===== DATASET RECORDS =====

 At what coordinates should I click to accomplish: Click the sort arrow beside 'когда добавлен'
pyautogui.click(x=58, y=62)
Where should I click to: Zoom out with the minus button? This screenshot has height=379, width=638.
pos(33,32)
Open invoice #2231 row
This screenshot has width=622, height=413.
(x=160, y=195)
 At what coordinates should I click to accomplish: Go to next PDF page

=====
===== DATASET RECORDS =====

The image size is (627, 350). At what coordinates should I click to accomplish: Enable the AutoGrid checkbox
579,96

=====
===== DATASET RECORDS =====

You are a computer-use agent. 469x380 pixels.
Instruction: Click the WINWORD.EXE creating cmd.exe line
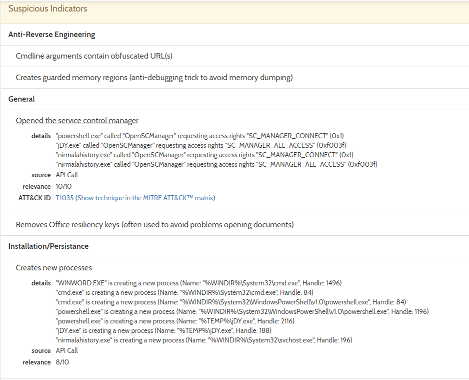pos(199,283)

=====

▸ EXERCISE INSTRUCTIONS: Transcribe each line of the data above, unaltered, from the one where "Open invoice #2231 row" appears to the one where "At what coordinates should I click to accomplish: Go" appears, inclusive of both.

▸ SOLUTION FOR THIS EXERCISE:
Open invoice #2231 row
This screenshot has width=622, height=413.
(x=160, y=195)
 At what coordinates should I click to accomplish: Go to next PDF page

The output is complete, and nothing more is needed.